Mapping the Cortex-wide Propagation of Direct Electrical Stimulation in Focal Cortical Dysplasia Type II
Abstract number :
2.058
Submission category :
3. Neurophysiology / 3E. Brain Stimulation
Year :
2023
Submission ID :
495
Source :
www.aesnet.org
Presentation date :
12/3/2023 12:00:00 AM
Published date :
Authors :
Presenting Author: Aaron Warren, PhD – Brigham and Women's Hospital, Harvard Medical School
Emma Macdonald-Laurs, MBChB, FRACP – Neurology – Royal Children's Hospital; Melissa Chua, MD – Neurosurgery – Brigham and Women's Hospital, Harvard Medical School; Alexander Yearley, BA – Harvard Medical School; Hargunbir Singh, MBBS – Neurosurgery – Brigham and Women's Hospital, Harvard Medical School; Michaela Stamm, MS – Neurosurgery – Brigham and Women's Hospital, Harvard Medical School; John Rolston, MD, PhD – Neurosurgery – Brigham and Women's Hospital, Harvard Medical School
Rationale:
Focal cortical dysplasia type II (FCDII) is a common cause of drug-resistant focal epilepsy. There is increasing recognition that FCDII are nonuniformly distributed in the cortex, and that the specific location may influence patient outcomes including seizure onset age and response to therapy (Epilepsia 2022;63(1):61-74). However, the neurophysiologic mechanisms linking FCDII location to the development of focal epilepsy are unclear. We studied the inter-areal effective connectivity of FCDII locations using an atlas of cortex-wide intracranial EEG recordings representing ~30,000 single-pulse electrical stimulations of the human brain from ~600 individuals.
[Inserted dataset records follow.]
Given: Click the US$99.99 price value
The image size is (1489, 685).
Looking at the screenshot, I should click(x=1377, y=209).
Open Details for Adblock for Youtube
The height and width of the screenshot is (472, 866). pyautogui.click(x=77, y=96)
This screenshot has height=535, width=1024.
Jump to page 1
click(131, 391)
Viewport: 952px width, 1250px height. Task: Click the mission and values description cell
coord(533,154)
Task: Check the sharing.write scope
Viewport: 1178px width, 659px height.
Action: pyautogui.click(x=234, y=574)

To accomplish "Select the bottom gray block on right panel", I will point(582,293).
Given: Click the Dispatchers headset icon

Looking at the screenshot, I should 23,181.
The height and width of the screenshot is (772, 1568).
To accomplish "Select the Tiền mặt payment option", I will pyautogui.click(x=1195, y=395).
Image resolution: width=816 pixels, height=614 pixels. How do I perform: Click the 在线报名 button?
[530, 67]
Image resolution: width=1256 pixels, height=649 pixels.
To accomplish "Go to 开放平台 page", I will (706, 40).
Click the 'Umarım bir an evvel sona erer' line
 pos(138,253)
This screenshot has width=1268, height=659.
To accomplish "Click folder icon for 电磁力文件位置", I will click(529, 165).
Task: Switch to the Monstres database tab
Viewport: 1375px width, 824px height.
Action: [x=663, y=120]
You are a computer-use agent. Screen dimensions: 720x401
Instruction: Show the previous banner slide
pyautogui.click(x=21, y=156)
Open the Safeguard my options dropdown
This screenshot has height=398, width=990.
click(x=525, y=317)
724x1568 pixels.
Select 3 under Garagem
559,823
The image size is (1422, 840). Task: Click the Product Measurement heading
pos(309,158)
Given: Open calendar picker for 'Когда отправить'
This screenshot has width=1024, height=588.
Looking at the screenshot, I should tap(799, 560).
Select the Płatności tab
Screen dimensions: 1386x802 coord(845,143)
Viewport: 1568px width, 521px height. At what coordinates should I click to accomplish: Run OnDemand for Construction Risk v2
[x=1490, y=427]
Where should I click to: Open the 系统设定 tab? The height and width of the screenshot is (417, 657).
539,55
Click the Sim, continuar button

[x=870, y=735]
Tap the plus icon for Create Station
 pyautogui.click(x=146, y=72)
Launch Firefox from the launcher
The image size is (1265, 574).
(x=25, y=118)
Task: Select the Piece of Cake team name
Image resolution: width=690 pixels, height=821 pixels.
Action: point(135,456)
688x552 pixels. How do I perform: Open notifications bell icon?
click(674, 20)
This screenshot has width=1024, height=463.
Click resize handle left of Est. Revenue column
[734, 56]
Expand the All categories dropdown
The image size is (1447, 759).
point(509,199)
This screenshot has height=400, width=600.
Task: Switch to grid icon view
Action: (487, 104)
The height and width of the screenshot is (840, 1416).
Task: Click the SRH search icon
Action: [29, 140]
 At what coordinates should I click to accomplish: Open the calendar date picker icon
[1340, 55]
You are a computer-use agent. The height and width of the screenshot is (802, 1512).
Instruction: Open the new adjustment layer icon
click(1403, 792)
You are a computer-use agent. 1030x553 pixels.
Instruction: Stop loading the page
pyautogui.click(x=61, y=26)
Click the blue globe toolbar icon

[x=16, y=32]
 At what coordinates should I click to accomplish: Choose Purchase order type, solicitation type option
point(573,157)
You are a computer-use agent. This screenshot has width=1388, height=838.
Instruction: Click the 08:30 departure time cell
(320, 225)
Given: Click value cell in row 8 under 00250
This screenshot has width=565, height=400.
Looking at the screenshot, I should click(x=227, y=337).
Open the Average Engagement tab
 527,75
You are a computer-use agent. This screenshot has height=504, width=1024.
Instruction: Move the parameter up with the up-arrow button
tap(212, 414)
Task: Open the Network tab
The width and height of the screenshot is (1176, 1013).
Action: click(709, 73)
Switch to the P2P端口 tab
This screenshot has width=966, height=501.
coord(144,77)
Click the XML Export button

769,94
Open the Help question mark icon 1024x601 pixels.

Methods: A total of 170 patients with focal epilepsy and FCDII were studied (median age=7 years; 58% male). FCDII locations were manually segmented using patients’ anatomical MRI scans, then warped to a template cortical surface (FreeSurfer’s fsaverage_sym). Using intracranial EEG data from the F-TRACT project (Brain 2022;145(5):1653-1667), we derived whole-brain maps of evoked responses to focal stimulation, parcellated by the Destrieux atlas (containing 74 cortical parcels per hemisphere). For each parcel, we calculated (i) average probability that stimulation of the parcel evoked a significant excitatory response in other parcels, and (ii) average amplitude of the evoked response in other parcels. Permutation tests were used to correlate each metric with the number of FCDs observed at each parcel. Associations were also explored between F-TRACT metrics and patient clinical variables including seizure onset age (years), scalp EEG patterns (focal vs diffuse interictal epileptiform discharges [IEDs]), and surgical outcome (seizure free vs not seizure free).
Results:
Median age of seizure onset was 5.8 years. A total of 83% of patients had predominantly focal IEDs on scalp EEG, whereas the remainder showed more diffuse IEDs. A total of 63% of patients underwent resective surgery, 85% of these becoming seizure free. FCDII were most frequently found in the caudal and anterior middle frontal gyrus and anterior insula/circular sulcus; they were less common in the temporal, occipital, and parietal lobes (Fig. 1). Analysis of F-TRACT stimulation data revealed a significant positive correlation between FCDII occurrence and the probability of those anatomical sites evoking an excitatory response elsewhere in the brain (Fig. 2). In contrast, no association was found with evoked response amplitude. No associations were found with seizure onset age (p=0.4), scalp EEG patterns (p=0.6), or surgical outcome (p=0.2).
Conclusions:
FCDII are nonuniformly distributed, being most common in the frontal lobe and anterior insula. Surgical resection is associated with a high chance of seizure freedom. They occur in regions with greater probability of evoking significant excitatory responses elsewhere. The strong, widespread excitatory connections may contribute to the striking epileptogenicity and resultant drug-resistant epilepsy associated with these small, discrete lesions.
Funding:
NIH/NINDS career development award (K23 NS114178).